TRIOLI: It's interesting that there are many within Pakistan who don't like the fact that there's an American presence, and also other countries' presence in Afghanistan; they don't like that conflict at all. Do you have concerns that an expanded US and Australian presence there could stir up already a very uncertain and very troubled and unstable country? 

SMITH: Well, Pakistan, we both have to treat at the same time as… 

TRIOLI: Yes. 

SMITH: … Afghanistan, but also separately. I think for the first half of last year, people regarded Pakistan as simply a difficulty for Afghanistan along the Afghanistan-Pakistan border. 

TRIOLI: But it's much deeper than that. 

SMITH: Absolutely. And I was there recently, a month or so ago, saw that border area myself, the Khyber Pass, understand now the difficult terrain and the porous nature, the almost impossibility of controlling or protecting that border, unless there is cooperation on both sides between Pakistan and Afghanistan. 

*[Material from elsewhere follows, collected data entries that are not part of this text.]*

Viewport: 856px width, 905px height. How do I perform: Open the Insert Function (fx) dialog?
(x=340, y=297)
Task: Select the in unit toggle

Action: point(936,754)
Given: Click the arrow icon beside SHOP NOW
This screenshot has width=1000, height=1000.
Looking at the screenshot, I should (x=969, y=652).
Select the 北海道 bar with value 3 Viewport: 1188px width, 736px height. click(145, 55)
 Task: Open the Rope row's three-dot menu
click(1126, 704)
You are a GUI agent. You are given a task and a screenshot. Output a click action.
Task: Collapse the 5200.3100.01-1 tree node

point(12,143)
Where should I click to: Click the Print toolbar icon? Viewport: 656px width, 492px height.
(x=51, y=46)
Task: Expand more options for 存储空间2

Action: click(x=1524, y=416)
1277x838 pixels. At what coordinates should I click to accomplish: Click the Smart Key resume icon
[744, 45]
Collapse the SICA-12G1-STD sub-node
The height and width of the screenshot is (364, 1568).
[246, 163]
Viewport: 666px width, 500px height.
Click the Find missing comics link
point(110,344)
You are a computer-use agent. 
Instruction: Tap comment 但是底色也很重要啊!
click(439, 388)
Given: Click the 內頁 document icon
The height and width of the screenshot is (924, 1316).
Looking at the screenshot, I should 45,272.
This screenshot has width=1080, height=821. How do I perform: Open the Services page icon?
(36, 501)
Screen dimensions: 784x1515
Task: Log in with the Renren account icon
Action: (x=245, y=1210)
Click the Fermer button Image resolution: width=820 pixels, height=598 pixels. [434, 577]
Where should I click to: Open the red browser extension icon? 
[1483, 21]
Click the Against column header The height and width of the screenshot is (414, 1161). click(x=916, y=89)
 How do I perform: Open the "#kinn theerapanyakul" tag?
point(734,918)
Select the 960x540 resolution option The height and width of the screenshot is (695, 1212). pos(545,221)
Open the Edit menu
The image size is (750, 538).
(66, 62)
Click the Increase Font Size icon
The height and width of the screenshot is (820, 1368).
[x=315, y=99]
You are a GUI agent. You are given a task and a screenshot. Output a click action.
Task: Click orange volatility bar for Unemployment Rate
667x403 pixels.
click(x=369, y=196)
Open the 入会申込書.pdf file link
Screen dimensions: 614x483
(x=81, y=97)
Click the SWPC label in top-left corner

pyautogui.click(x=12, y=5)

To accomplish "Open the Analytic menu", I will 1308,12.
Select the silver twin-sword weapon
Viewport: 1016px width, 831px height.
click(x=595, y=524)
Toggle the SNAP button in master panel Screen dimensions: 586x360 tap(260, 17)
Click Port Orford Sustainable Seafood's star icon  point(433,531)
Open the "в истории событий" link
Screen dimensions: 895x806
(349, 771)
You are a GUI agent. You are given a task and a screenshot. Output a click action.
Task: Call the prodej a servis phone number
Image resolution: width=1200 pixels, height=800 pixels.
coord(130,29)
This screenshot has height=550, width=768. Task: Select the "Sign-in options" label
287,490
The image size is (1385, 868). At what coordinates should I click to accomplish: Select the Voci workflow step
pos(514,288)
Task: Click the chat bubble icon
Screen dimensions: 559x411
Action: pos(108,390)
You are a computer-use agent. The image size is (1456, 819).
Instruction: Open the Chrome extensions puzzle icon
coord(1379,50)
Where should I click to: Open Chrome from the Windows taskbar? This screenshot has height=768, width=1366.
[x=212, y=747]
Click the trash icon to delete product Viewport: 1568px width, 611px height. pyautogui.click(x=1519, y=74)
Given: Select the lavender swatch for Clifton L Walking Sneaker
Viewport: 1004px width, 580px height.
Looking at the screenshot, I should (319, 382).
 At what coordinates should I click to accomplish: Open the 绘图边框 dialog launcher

TRIOLI: So how do you get that? 

SMITH: Importantly, the impression I was left with and President Zardari has said it himself, the Pakistanis now see this as a threat to their own existence, not just an irritant or a difficulty on the border for the provincial governments in the North West Frontier Province, or the federally administered tribal areas. They now see it as a threat to their own existence. That's why, for example, Australia has joined what's called the Friends of a Democratic Pakistan, the UN group. 

Pakistan needs all the economic and security support it can get from the international community. It's a very strategically important country for South Asia, Central Asia, second largest Muslim-populated country in the world. On population projection, it'll overtake Indonesia in the course of the first half of this century. And it has nuclear weapons. This is a country that needs our support. We can't let it fall into a failed-state category or the hands of terrorists. 

O'BRIEN: Just finally, and briefly, you're going to the UAE; you'll be meeting ICC officials there? 

SMITH: Yes, I'm going to the UAE because we're building up an important relationship with them and also with the Gulf countries. But because the ICC is based in Dubai, I'm taking the opportunity of sitting down with the ICC, discussing security arrangements generally, post the attack on the Sri Lankans. 

There was this old view that somehow in South Asia, cricketers would be exempt because of the iconic status. Well, we know that's not the case. 

We've got an Australian cricket tour of the UAE coming up in April-May, some one-day games and some Twenty20 games against Pakistan. So I'll be interested in those security arrangements.  

TRIOLI: You need reassurances on that, don't you? 

SMITH: Well it's a matter for Cricket Australia. Later today, I'll actually be meeting with Cricket Australia. We, for example, gave them access to all of the threat assessments, travel advice, up-to-date information we had to enable them to make their initial judgement that they wouldn't go to Pakistan. And that's certainly been vindicated. 

And one thing I do know about Cricket Australia, when they make these decisions, they have the safety and welfare of their players and the travelling staff uppermost in their mind. So it's making the point to the ICC that the world of cricket has now changed in security terms, and they can't be lapse(*) or complacent in any way whatsoever. 

TRIOLI: They'll have to be aware of that now. Stephen Smith, good to see you. Thank you. 

SMITH: Thanks very much. Thanks, Joe.